結婚の挨拶

6年前の秋、父と夫が初めて顔を合わせた。


堅苦しくならないよう、けれど、なんとなく落ち着いたところがいいかなと相談して、昼食の時間に和食の料亭を予約した。

私たちは10分ほど前にお店に着いた。街路樹の前で、ぽつりぽつりと話しながら父を待つ。お店の中で待っとくって言えばよかったね。大丈夫?トイレ先行っとく?とか、そんな感じで私ばかりがしゃべる。少しおどけてみたけど、「そういうのやめて」という言葉にピシャリと遮られた。夫は視線を落とし、足元にあった枯葉を、くしゃりと踏む。そわそわしているのは私だけなのか。

少しして、遠くから歩いてくる父の姿が見えた。私が手を振ると、父は、「おう」と右手を挙げて応えた。夫は、ぺこり、と頭をさげる。

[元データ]
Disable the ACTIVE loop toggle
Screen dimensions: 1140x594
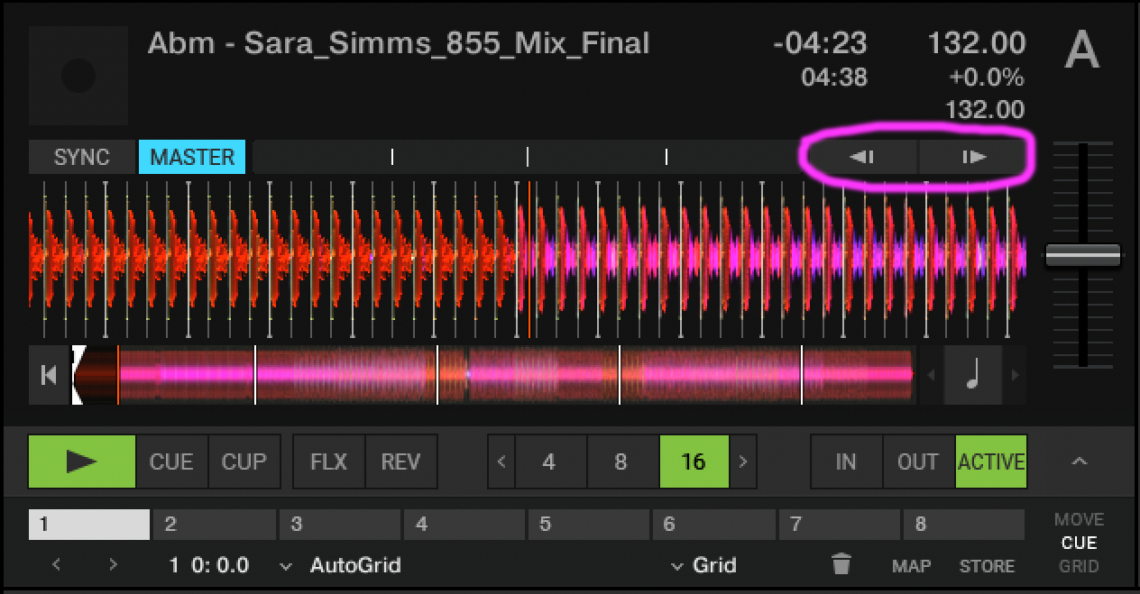pos(991,462)
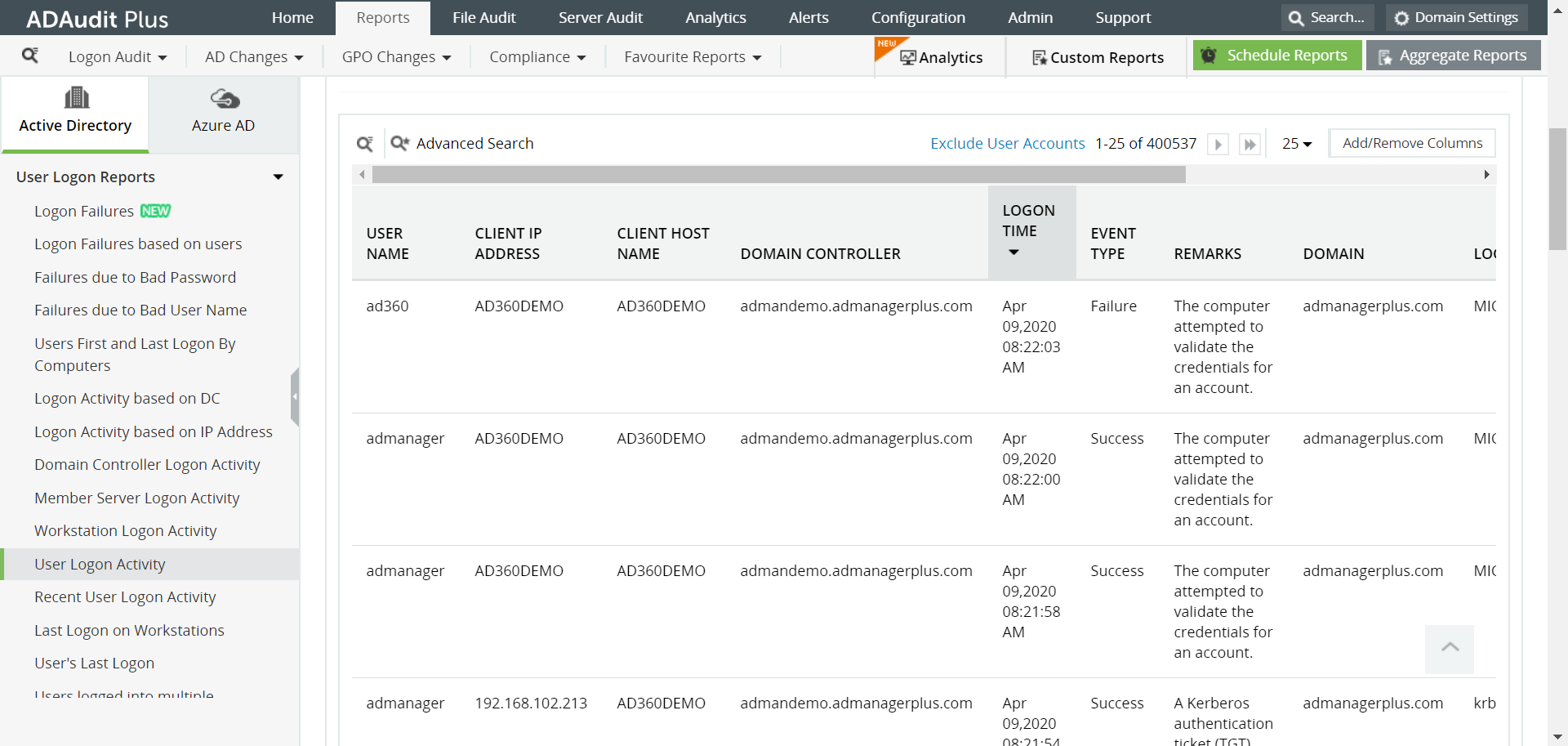
Task: Click the next page arrow icon
Action: [1218, 144]
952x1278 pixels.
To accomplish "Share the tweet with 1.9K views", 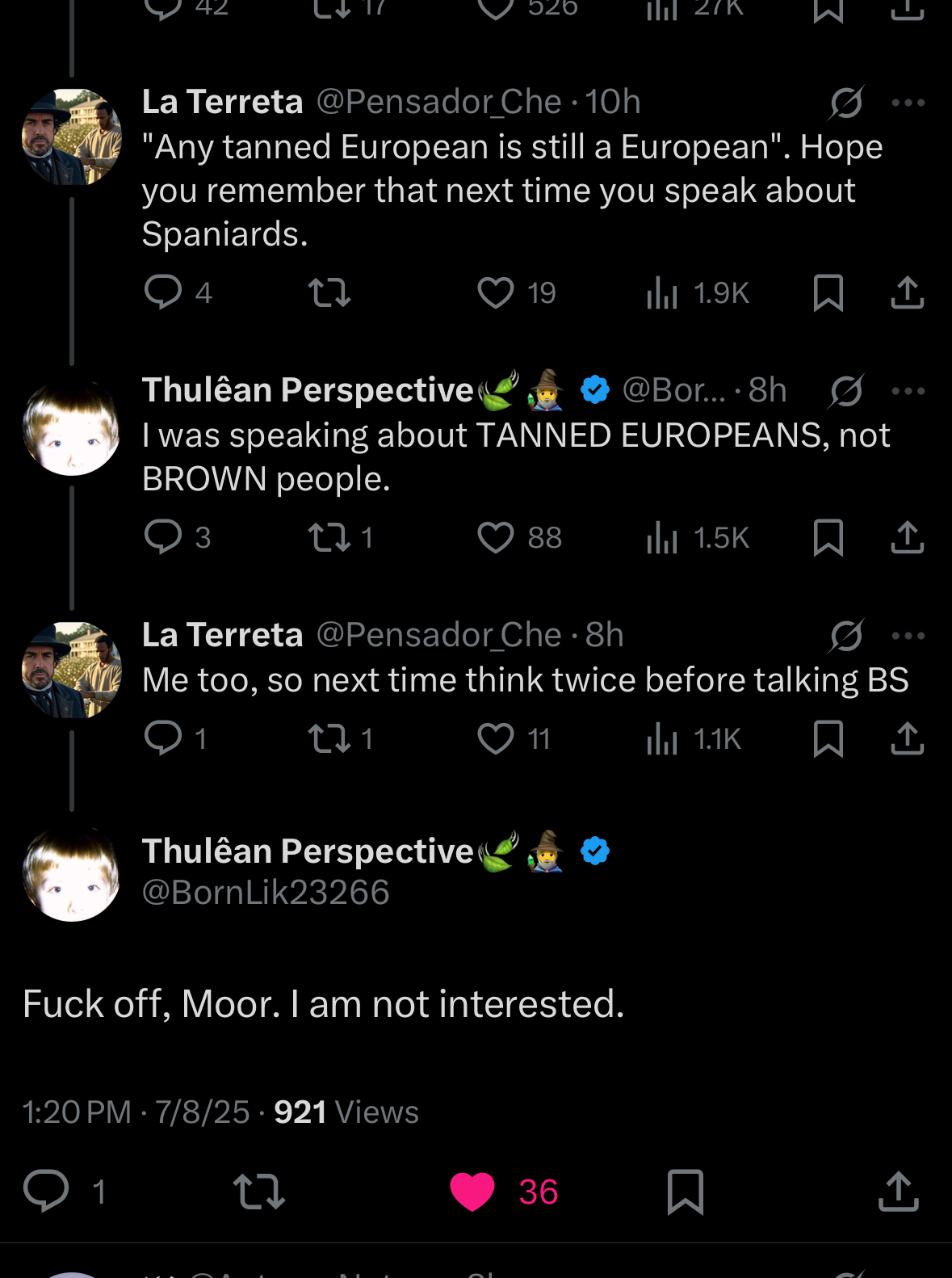I will pos(907,292).
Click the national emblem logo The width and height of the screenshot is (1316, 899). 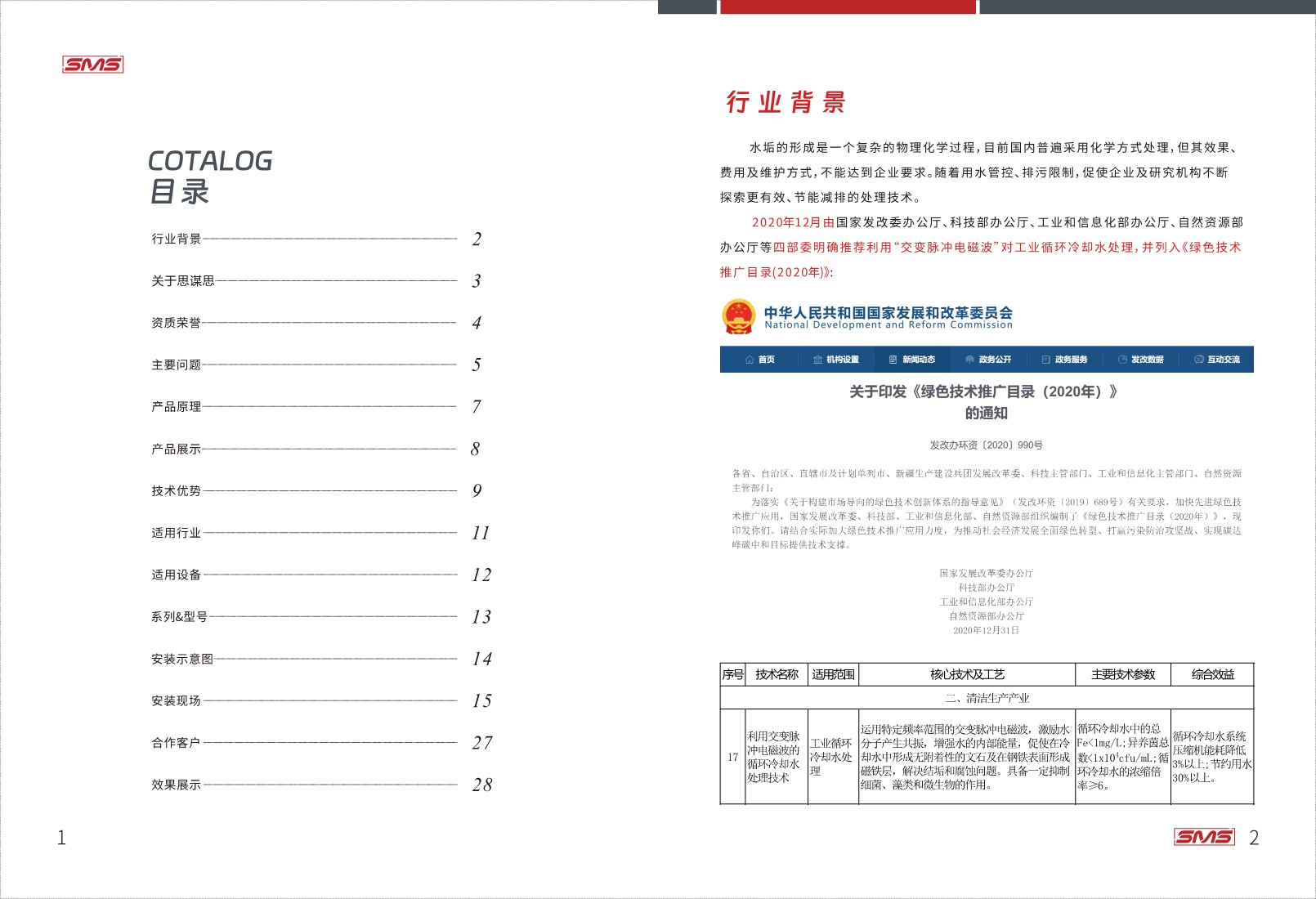coord(739,317)
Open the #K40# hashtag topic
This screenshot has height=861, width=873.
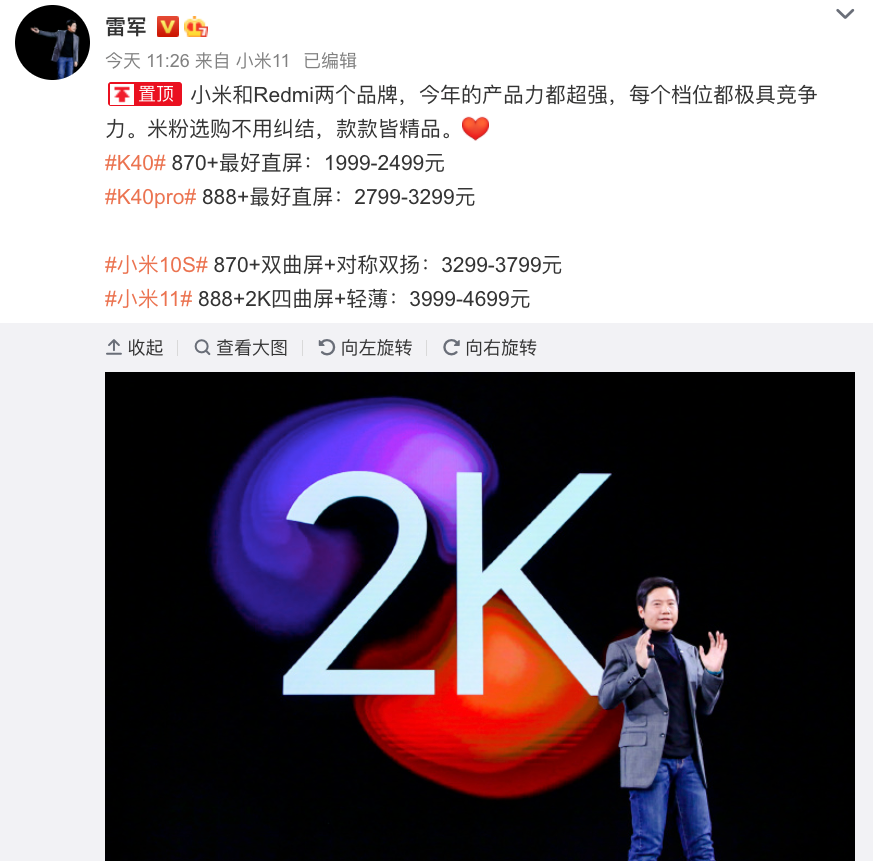pos(135,163)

**設問**
A) 「結婚の挨拶」の本文で、昼食の時間に予約したのはどのような店か。
B) 「結婚の挨拶」の本文のうち、「堅苦しくならないよう、けれど」から「夫は、ぺこり、と頭をさげる。」までを、両端も含めて一字一句そのまま引用せよ。

**解答一覧**
A) 和食の料亭。

B)
堅苦しくならないよう、けれど、なんとなく落ち着いたところがいいかなと相談して、昼食の時間に和食の料亭を予約した。

私たちは10分ほど前にお店に着いた。街路樹の前で、ぽつりぽつりと話しながら父を待つ。お店の中で待っとくって言えばよかったね。大丈夫?トイレ先行っとく?とか、そんな感じで私ばかりがしゃべる。少しおどけてみたけど、「そういうのやめて」という言葉にピシャリと遮られた。夫は視線を落とし、足元にあった枯葉を、くしゃりと踏む。そわそわしているのは私だけなのか。

少しして、遠くから歩いてくる父の姿が見えた。私が手を振ると、父は、「おう」と右手を挙げて応えた。夫は、ぺこり、と頭をさげる。